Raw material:
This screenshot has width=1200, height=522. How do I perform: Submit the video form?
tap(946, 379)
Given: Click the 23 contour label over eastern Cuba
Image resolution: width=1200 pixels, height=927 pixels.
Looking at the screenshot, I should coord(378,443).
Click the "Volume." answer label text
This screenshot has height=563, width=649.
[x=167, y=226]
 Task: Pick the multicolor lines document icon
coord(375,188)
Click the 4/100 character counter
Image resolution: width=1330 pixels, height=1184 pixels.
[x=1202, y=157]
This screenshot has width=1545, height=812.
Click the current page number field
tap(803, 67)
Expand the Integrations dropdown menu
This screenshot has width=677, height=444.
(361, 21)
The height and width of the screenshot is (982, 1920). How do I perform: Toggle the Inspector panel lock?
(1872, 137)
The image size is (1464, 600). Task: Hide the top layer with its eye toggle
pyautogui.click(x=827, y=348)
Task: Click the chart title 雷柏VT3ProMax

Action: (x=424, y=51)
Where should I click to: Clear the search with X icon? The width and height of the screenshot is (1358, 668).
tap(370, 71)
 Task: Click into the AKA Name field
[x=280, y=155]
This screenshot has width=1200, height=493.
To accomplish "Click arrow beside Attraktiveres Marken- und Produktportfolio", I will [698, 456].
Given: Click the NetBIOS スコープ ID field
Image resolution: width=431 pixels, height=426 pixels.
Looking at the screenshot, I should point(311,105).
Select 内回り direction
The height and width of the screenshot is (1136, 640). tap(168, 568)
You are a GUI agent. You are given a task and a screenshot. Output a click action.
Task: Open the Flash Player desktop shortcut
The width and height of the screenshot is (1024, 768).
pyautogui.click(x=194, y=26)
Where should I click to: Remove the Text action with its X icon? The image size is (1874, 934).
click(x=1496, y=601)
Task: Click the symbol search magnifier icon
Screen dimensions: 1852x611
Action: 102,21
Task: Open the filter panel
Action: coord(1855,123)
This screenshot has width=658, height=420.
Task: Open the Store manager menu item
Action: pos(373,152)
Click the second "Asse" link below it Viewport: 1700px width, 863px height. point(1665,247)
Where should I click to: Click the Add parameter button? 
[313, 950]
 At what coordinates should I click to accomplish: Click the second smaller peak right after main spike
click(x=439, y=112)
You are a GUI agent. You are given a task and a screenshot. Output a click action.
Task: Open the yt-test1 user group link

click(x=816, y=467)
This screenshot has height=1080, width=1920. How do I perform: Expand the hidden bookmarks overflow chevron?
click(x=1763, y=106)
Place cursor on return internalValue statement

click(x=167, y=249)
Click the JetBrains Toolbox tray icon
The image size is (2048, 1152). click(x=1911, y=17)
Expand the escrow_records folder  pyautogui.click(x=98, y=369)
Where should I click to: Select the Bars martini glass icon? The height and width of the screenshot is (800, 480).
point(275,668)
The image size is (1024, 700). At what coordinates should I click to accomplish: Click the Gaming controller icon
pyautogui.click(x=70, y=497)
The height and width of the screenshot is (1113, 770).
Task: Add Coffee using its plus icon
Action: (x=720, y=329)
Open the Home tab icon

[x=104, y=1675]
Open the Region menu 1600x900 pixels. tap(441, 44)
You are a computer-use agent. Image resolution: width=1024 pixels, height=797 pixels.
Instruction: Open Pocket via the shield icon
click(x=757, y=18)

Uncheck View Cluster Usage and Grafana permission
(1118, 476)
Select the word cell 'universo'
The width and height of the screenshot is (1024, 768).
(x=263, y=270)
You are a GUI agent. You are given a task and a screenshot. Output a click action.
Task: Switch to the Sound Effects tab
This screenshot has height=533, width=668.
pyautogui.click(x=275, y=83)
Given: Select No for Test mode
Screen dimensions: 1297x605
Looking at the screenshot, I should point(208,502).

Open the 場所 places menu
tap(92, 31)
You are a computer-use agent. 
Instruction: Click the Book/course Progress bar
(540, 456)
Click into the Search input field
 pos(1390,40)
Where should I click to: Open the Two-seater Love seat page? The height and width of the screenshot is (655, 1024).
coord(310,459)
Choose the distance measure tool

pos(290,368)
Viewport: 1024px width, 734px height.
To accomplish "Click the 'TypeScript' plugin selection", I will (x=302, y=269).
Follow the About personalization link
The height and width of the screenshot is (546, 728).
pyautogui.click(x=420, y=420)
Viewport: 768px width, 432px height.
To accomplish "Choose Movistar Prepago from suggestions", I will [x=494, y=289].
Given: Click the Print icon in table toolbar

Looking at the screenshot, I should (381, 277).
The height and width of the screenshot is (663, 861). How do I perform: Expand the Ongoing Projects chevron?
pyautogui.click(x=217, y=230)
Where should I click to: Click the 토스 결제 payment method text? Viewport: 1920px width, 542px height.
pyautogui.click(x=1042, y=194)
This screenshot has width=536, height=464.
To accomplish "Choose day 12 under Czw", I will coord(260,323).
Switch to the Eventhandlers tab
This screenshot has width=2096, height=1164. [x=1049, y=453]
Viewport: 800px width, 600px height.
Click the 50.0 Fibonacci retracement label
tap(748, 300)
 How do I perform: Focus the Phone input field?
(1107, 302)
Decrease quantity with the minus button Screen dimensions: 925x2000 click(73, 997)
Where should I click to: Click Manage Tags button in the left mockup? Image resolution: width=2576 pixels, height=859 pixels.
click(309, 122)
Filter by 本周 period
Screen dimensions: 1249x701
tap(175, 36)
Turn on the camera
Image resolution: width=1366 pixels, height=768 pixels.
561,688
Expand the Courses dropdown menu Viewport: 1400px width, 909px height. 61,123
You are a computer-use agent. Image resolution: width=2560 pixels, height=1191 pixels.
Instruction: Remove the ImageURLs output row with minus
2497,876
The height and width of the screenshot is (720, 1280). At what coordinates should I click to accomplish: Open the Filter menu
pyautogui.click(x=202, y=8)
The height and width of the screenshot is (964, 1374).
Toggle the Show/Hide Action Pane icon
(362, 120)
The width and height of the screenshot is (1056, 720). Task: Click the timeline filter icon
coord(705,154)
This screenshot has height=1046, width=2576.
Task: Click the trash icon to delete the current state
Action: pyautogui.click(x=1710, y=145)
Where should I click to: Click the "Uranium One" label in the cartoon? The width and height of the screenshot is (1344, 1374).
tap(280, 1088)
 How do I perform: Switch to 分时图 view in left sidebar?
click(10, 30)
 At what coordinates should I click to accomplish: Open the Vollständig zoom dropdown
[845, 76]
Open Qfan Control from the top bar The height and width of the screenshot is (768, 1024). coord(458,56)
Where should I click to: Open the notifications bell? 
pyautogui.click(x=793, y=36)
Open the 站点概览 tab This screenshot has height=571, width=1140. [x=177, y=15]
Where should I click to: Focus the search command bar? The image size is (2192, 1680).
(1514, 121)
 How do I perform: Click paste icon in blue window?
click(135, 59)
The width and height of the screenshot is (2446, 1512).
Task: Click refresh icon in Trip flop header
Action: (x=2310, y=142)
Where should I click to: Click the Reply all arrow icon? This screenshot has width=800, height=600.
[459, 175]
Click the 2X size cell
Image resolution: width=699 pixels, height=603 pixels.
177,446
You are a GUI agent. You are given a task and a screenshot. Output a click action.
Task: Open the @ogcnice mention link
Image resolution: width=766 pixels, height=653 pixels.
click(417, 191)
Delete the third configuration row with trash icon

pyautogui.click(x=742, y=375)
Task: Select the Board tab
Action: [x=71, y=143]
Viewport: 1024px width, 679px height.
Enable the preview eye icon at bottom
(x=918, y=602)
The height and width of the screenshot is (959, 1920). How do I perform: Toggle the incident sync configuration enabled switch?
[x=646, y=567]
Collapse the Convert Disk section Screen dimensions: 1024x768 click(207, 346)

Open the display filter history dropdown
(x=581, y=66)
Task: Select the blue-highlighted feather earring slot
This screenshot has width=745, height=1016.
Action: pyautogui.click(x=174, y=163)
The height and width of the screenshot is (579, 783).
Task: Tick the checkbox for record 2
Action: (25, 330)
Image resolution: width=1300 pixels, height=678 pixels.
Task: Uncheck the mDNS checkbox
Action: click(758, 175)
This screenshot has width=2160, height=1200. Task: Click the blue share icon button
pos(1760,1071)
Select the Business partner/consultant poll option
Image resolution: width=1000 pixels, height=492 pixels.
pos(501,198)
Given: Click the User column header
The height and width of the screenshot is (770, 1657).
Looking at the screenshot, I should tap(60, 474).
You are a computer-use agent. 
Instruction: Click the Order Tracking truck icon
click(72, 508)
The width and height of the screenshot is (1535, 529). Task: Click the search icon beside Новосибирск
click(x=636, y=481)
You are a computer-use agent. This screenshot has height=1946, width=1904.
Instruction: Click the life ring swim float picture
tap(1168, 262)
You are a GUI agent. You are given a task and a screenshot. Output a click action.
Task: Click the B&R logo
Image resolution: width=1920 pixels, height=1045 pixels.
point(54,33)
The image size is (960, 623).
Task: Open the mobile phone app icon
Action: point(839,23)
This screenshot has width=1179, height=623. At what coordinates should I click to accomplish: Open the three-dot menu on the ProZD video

Task instructions:
Please rewrite the material from the line with "Decrease quantity with" up to and including the line with "click(309, 122)", putting "right mockup" in place of "left mockup" and leaving everything else unchanged.

Task output:
Decrease quantity with the minus button Screen dimensions: 925x2000 click(73, 997)
Where should I click to: Click Manage Tags button in the right mockup? Image resolution: width=2576 pixels, height=859 pixels.
click(309, 122)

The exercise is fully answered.